EXERCISE INSTRUCTIONS – In the entries below, which lines run from the one with "Task: Click the folder icon in chat box" through the one with "Click the Explore"? Repeat exactly those, both included, and no pictures.

DATA IN THIS EXERCISE –
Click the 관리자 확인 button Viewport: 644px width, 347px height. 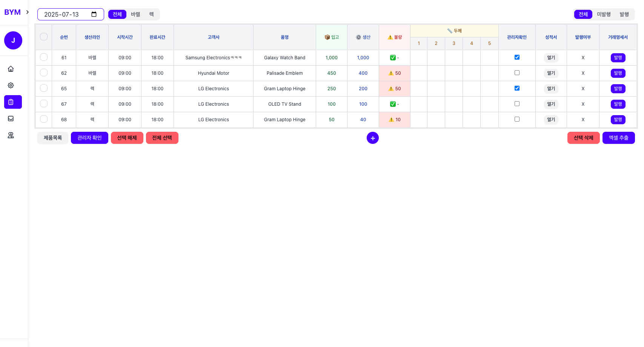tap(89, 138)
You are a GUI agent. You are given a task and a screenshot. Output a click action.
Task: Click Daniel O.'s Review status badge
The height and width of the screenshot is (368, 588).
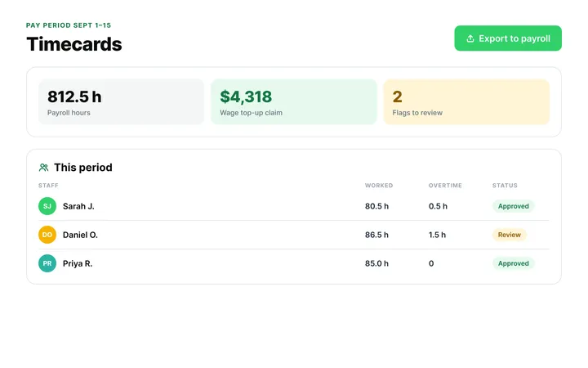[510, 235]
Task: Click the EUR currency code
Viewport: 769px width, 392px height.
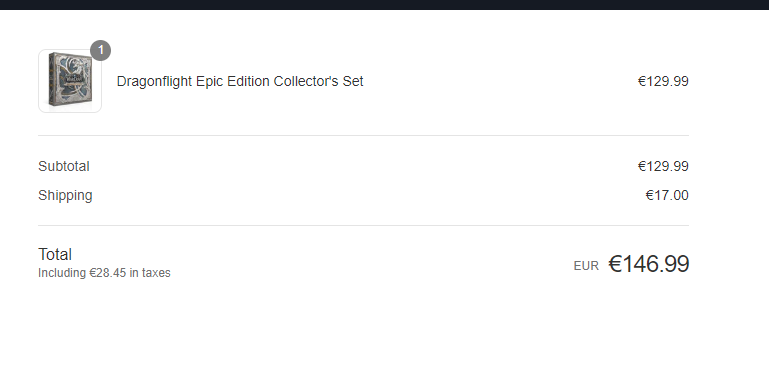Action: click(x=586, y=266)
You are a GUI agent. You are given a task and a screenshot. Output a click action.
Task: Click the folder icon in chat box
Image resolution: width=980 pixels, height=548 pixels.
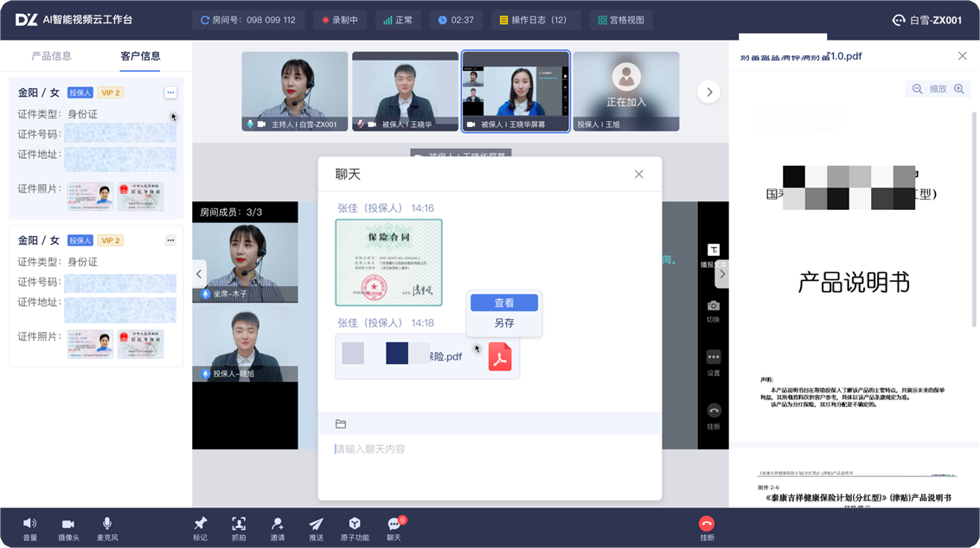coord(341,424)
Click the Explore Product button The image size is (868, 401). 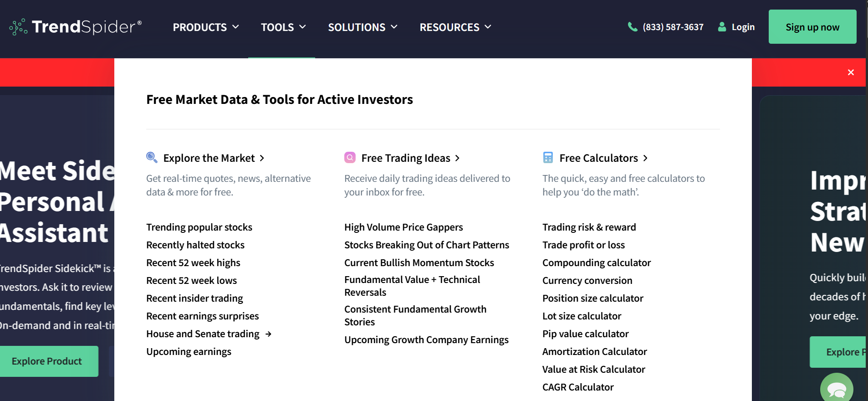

...

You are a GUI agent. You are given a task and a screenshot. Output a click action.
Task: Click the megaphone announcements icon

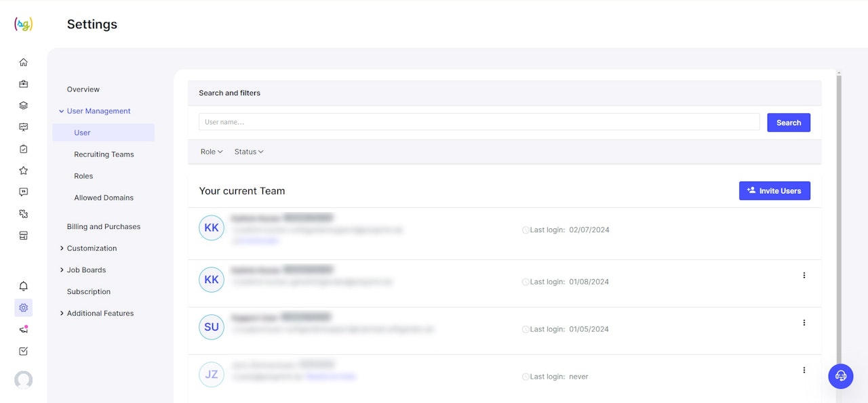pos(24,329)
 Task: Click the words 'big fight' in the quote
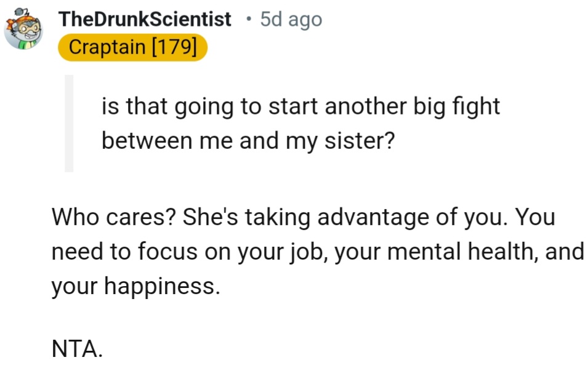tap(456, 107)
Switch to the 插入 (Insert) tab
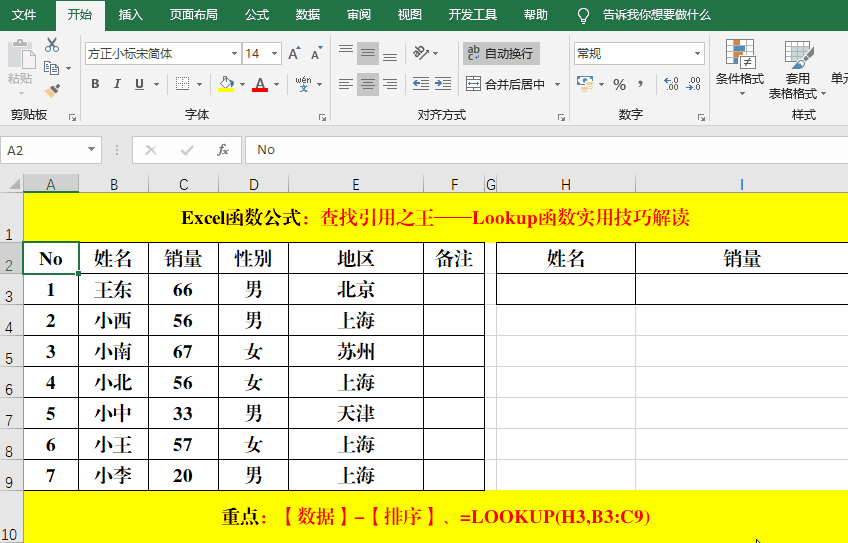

RESULT OF THE TASK –
Task: Click the folder icon in chat box
Image resolution: width=980 pixels, height=548 pixels.
coord(341,424)
Click the Explore Product button The image size is (868, 401). 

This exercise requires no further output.